Is 30 thousand paddlings a year in Memphis schools excessive?

What schools are these? Corporal punishment was not used in any of my schools, and we were reasonably well behaved kids. My mother has been a schoolteacher for 35 years and has never struck a student once in all that time, and yet her classes are extremely well behaved. My young cousins attend schools that do not permit corporal punishment and yhet they are quite well behaved and I do not believe their schools are out of control.

A teacher who must use physical punishment to keep his/her students in line is obviously an incompetent dolt.

Who ever said that we couldn’t punish the kids? I’ve never understood the “either we hit the kids or don’t do anything at all” mindset. The school in my town hasn’t allowed paddling for at least thirty years. Amazingly, the majority of the kids still learned to respect authority.

Who ever said that we couldn’t punish the kids? I’ve never understood the “either we hit the kids or don’t do anything at all” mindset. The school in my town hasn’t allowed paddling for at least thirty years. Amazingly, the majority of the kids still learned to respect authority and got an education in the process.

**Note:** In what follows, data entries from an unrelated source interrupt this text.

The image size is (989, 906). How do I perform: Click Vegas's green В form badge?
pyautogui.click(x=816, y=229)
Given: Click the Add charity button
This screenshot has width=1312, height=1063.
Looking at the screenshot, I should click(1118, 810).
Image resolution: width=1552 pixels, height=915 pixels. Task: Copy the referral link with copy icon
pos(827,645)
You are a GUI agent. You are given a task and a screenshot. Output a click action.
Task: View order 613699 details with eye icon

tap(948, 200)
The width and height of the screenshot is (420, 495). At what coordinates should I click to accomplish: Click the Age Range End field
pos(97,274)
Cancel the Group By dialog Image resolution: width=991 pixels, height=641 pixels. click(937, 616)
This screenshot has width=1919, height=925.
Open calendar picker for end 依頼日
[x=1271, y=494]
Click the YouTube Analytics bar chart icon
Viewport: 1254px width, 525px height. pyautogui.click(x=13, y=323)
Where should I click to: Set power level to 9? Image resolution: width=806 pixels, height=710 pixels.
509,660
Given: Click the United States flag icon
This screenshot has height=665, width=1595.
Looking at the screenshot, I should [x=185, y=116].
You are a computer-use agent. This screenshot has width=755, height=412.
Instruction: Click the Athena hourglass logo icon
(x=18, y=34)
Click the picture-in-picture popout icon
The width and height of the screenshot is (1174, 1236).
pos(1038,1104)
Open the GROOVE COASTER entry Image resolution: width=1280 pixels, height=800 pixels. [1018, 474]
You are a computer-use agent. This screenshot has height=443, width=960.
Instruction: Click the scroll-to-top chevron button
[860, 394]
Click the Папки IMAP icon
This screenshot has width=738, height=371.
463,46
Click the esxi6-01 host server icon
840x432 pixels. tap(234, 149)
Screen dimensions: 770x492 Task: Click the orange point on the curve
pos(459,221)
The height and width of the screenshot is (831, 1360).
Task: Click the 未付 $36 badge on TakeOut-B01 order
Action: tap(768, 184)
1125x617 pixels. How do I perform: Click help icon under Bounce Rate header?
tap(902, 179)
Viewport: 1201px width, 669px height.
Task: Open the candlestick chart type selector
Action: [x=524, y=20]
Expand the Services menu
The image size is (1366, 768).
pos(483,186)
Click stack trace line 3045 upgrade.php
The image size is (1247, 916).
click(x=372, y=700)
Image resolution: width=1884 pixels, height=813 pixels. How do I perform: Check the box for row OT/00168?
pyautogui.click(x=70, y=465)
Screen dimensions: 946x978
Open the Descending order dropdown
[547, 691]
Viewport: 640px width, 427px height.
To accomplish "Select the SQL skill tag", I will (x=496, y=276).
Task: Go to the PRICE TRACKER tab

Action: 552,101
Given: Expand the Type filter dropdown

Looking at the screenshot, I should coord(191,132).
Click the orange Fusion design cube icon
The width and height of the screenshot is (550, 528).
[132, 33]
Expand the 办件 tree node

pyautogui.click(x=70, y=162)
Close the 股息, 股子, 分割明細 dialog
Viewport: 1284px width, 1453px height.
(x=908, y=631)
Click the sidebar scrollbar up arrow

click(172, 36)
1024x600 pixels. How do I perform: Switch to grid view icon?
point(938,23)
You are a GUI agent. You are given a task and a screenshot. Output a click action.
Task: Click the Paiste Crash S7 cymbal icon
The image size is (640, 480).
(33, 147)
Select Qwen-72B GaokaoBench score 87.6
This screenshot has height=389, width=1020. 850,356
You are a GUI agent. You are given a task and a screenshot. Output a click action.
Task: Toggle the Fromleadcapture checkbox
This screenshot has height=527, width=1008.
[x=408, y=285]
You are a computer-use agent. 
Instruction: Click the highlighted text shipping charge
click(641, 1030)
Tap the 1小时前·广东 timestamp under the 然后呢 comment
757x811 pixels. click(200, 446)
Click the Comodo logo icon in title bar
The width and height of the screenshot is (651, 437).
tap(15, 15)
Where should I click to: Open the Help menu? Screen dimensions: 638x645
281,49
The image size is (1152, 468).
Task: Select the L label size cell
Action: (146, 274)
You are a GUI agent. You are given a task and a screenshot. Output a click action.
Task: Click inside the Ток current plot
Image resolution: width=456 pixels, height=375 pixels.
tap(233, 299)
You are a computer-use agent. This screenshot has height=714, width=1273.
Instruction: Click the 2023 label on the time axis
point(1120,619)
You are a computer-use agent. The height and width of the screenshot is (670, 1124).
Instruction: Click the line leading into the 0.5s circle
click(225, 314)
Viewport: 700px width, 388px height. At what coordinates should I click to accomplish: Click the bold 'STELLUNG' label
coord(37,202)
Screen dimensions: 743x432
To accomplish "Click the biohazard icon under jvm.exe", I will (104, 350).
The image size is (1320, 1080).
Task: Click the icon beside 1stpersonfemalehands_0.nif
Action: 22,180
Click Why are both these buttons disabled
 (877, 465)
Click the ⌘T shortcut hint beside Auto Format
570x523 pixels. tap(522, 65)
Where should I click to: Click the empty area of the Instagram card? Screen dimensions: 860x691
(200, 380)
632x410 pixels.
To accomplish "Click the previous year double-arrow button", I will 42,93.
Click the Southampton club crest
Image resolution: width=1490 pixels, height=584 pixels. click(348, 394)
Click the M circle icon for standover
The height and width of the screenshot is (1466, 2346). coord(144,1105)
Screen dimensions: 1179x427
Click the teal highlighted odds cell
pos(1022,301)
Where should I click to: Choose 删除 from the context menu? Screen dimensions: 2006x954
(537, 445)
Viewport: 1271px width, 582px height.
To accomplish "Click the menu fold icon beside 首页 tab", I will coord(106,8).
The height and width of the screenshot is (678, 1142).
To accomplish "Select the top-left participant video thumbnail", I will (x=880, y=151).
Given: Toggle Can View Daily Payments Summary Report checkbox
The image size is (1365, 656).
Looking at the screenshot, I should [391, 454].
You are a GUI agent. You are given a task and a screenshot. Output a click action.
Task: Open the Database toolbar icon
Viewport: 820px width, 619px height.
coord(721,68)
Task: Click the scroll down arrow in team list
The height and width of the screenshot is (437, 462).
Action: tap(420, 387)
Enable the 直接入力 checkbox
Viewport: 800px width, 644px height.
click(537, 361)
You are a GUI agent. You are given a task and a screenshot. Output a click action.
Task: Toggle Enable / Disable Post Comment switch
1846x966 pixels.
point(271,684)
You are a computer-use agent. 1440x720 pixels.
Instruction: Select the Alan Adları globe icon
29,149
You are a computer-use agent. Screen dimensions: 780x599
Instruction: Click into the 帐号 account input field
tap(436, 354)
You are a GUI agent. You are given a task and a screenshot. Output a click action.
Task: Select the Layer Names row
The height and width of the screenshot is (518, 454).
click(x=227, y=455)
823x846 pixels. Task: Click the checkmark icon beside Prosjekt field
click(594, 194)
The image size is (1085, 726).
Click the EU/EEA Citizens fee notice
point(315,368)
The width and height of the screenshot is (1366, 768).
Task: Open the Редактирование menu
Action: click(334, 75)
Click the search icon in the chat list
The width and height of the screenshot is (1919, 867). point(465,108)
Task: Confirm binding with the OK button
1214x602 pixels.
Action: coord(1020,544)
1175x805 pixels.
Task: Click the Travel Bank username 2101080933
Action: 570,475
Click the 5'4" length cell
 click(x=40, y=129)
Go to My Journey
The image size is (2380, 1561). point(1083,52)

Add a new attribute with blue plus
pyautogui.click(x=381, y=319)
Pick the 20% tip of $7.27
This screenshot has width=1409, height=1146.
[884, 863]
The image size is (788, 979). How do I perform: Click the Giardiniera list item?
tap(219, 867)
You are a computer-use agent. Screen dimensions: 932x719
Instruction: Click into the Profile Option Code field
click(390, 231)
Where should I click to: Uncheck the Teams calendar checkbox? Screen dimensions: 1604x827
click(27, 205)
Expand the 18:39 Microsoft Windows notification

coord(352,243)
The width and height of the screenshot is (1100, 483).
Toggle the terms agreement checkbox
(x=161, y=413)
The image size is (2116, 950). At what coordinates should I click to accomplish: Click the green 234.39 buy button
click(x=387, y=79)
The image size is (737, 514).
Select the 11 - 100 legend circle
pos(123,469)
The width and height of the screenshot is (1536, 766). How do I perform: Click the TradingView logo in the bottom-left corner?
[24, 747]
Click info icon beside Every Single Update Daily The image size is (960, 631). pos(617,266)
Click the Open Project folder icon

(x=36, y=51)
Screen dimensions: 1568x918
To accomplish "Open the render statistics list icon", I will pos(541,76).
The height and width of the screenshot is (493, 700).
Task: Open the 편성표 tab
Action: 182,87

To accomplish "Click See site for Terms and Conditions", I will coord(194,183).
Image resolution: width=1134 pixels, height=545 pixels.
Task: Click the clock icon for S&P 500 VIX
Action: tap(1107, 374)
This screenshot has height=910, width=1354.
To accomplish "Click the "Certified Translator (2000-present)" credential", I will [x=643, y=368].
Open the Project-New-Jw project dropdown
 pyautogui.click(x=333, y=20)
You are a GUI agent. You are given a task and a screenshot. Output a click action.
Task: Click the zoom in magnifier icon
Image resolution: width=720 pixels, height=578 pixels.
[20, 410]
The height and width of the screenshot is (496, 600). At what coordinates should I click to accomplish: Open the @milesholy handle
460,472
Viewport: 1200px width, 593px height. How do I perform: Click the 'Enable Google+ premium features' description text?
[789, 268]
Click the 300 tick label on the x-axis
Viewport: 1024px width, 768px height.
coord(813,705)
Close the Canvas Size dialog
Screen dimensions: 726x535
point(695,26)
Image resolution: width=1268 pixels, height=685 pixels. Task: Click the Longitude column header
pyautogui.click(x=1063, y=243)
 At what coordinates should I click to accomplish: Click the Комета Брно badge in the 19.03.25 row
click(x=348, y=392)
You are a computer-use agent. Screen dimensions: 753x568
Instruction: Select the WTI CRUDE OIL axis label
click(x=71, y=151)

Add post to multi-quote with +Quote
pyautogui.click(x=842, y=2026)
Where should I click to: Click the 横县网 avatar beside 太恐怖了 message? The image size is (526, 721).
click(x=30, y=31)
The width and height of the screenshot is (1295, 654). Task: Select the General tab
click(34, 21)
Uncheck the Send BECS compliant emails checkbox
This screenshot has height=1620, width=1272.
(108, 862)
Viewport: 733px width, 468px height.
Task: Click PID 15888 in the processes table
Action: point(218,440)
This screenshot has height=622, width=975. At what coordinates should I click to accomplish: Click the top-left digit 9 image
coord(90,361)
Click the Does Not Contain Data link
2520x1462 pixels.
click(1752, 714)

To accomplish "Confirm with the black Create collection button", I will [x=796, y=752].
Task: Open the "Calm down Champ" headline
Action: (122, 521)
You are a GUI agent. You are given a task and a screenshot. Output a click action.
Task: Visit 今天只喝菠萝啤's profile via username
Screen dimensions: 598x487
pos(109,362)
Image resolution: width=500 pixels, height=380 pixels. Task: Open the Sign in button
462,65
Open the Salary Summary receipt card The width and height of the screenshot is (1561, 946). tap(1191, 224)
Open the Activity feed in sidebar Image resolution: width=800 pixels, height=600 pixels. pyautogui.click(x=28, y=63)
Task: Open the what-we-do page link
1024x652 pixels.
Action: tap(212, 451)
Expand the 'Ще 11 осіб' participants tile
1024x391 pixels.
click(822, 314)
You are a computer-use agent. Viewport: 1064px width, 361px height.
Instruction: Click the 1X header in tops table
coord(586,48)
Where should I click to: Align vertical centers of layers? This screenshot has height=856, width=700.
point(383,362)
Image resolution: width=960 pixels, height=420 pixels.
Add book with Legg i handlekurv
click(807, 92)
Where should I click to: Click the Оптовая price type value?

Also, I really doubt that there’s anything special about some “urban” kids that makes them unable to respond to anything other than physical punishment.

friend captain amazing wrote:

i agree. i would use violence to stop some sadistic bully of a teacher from “paddling” my child.

Barbaric. What a backward state.

I’m only adding this because I can’t submit a message consisting of just a quote.

I agree. If this were th case, then it should be stopped. I don’t think that the teachers are getting any joy out of the punishment. Sometimes, telling a kid to “put his nose in the corner” ot something doesn’t make the impression that a couple of licks with a paddle does.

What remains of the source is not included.